## Work order
In the article about Claude Opus 4.7, who praised the new model?

## Reading passage
┄┄┄┄┄┄
Anthropic releases Claude Opus 4.7
Users complain about token burn and combative refusals, model upgrades start to look like price changes
Images
Anthropic’s new Claude Opus 4.7 model is drawing unusually consumer-like complaints for a product sold by the token. Within days of release, users on X and Reddit were posting side-by-side examples of mistakes, “combative” refusals, and high token burn, according to Business Insider.
The backlash is less about whether the model is “smart” than about whether it is predictable. Large language models are priced like utilities—pay per input and output token—yet behave like probabilistic systems whose cost and latency can vary by prompt, context window, and safety scaffolding. When a model uses more tokens to reach an answer, the customer pays twice: once in direct usage fees and again in developer time spent on prompt workarounds, retries, and guardrails. That creates a quiet split in the market between hobbyist usage—where “better” can be subjective—and production usage, where the key metric is cost per correct action under constraints.
Anthropic’s incentives are not mysterious. Frontier-model training and inference remain capital-intensive, and higher-tier models are one of the few levers companies have to segment pricing without rewriting the whole product. If Opus 4.7 is more expensive to run, passing that cost through in token consumption makes the bill look like “usage” rather than a list-price hike. But customers who budget per task, not per token, interpret that as a reliability regression.
The episode also shows how “safety” and “helpfulness” are now product features with competing constituencies. A model tuned to refuse more often may reduce certain categories of risk, but it can also feel adversarial to paying users who want deterministic compliance. Meanwhile, a model tuned to be maximally helpful can create its own liabilities when it confidently produces wrong outputs. As Business Insider notes, some users argue the costs are worth it; Y Combinator CEO Garry Tan praised the model, underscoring how different the value proposition looks to power users who can monetize marginal capability.
For now, the market’s feedback loop is blunt: developers compare bills and failure rates, then route traffic to cheaper models or smaller ensembles. The debate over Opus 4.7 is happening in public, but the decision will be made in dashboards.
Anthropic shipped Opus 4.7; the first reports about it were not benchmark charts but invoices and screenshots.
┄┄┄┄┄┄
## Data to examine

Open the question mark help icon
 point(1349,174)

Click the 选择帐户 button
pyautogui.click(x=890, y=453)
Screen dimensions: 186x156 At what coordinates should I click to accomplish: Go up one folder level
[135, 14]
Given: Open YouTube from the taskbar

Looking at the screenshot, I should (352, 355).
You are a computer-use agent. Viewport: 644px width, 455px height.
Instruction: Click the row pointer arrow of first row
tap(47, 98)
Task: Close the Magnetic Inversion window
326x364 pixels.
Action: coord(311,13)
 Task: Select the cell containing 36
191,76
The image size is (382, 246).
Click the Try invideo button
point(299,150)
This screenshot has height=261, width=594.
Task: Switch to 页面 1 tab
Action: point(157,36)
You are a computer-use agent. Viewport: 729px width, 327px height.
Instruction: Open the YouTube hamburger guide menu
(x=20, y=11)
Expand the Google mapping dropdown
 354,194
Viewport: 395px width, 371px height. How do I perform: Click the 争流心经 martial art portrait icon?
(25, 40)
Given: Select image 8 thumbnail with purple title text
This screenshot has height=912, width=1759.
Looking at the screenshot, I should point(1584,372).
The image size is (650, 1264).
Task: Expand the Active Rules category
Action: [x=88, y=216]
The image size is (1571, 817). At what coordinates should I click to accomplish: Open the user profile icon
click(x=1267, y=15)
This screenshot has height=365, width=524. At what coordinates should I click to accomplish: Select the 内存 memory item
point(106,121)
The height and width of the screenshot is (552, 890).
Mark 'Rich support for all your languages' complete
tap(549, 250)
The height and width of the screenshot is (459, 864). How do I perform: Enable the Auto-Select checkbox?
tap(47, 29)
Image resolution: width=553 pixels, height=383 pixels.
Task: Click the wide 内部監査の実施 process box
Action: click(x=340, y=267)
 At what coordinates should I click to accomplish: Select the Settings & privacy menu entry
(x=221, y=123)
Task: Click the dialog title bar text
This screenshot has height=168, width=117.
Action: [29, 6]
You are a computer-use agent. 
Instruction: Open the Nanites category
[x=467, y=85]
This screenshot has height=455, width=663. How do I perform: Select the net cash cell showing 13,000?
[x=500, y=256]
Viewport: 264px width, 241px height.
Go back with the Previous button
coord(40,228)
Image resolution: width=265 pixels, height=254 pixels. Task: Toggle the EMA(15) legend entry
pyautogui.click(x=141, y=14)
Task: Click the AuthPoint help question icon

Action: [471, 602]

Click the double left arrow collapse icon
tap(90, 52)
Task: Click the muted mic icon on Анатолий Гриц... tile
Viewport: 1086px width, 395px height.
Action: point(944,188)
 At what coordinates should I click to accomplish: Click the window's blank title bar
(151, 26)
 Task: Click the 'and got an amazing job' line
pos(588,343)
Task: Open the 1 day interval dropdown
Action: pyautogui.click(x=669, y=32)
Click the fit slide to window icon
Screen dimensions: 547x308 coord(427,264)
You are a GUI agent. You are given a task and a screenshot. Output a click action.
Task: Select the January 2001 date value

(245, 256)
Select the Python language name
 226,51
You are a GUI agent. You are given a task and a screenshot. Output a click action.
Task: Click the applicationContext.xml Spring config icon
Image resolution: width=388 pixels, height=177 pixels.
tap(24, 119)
┄┄┄┄┄┄
## Reply to the exercise
Y Combinator CEO Garry Tan